順序に特に意味はないようで、始めに五節が思い出されます。読者にとっては花散里の巻で初めて名前を知って、須磨で歌をよこしたという程度で、あまり馴染みのない人ですが、源氏にとっては、東の院に迎えようというくらいですから、ずいぶん思い入れのある人なのでしょう、こうして時々思い出されます。「普通の結婚生活を送ることを断念していた」というのは、源氏への思いからのことなのでしょうか、仔細は分かりませんが、この人も自ら選んだ一つの生き方を生きる人のようです。

尚侍の君は、かつてとはうって変わった心境のようで、何か普通の女性になったという感じで、世の中では自然な成り行きではありますが、読者には物足りない気がします。

彼女はこの巻の始めで朱雀院の訴えを顔を赤くして聞いた時から、自分の不行跡にも関わらない朱雀院の以前から少しも変わらない愛情に気づいていたのでした。彼女は自分の奔放さという「嫌なことにお懲りになって」いるのです。

もっとも、ここで彼女に以前の若々しい奔放さを発揮されると、問題が大きくなりすぎて、ひょっとすると作者に収拾が付かなくなり、この後にすでに兆しの示されているさまざまな出来事の話に入ることなどできなくなる恐れがあるでしょう。何か、少し無理して穏やかに収めた、といった感じが拭えません。

次は「東宮の御母女御」です。現在の右大臣の娘で、朱雀院の時の承香殿の女御と呼ばれます。当時はかの大后の娘・尚侍の君に寵を圧倒されて日陰の存在だったようですが、かつて明石の巻(第四章第一段)でちょっと話題に出たように、この人と朱雀院の間の皇子が、東宮となったことで、以前とはうって変わって、梨壺にいるその東宮に寄り添うという厚い待遇を受けるようになったというわけで、これは朱雀院の周辺の様変わりを示す話です。
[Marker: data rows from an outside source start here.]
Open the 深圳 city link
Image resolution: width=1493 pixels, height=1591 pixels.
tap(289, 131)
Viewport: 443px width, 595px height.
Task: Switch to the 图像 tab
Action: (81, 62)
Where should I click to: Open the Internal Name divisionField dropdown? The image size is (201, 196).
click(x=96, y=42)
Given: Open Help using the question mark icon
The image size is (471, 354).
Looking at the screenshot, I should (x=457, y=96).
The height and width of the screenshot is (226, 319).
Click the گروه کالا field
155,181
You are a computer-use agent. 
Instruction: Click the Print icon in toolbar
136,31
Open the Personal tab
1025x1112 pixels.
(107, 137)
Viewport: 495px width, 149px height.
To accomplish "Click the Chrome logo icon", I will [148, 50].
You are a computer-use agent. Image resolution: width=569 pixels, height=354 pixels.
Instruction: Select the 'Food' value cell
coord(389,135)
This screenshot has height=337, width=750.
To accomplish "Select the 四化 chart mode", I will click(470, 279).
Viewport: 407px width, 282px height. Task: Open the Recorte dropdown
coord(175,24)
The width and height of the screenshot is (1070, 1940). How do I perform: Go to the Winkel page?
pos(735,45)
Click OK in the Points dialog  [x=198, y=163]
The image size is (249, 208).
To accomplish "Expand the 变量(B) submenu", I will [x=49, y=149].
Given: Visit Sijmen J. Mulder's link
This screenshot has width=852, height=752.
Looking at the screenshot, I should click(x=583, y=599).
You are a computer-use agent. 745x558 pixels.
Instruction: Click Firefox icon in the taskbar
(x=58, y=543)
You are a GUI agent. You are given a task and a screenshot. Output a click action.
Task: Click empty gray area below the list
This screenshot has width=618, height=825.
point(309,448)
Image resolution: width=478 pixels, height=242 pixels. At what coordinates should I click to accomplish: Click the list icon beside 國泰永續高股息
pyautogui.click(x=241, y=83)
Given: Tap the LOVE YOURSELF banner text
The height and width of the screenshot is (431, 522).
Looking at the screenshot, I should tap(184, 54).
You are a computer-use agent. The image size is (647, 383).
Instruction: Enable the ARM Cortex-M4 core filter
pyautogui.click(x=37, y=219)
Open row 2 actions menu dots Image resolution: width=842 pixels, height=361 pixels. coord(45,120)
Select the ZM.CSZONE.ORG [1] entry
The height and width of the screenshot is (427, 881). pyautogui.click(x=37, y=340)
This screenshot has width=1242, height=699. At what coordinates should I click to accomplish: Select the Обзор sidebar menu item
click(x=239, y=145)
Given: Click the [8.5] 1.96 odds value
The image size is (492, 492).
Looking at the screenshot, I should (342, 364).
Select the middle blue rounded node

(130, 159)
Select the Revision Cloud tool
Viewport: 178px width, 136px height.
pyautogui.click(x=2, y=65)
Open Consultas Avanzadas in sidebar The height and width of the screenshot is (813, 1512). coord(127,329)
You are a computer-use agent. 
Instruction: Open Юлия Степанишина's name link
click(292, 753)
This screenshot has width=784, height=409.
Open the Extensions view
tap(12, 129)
さて、入道の宮・藤壺は今上帝の母ですから、皇太后になるところなのでしょうが、朱雀院の母君がまだその地位にいるので、太上天皇に準じた待遇、つまり院と呼ばれて別格扱いになったということのようです。ともかく進退自由で、「お思いの通りに、参内退出」できることになり、その他は「御勤行、功徳のことを、毎日のお仕事になさって」いるという、誇らしくも安穏な暮らしになっています。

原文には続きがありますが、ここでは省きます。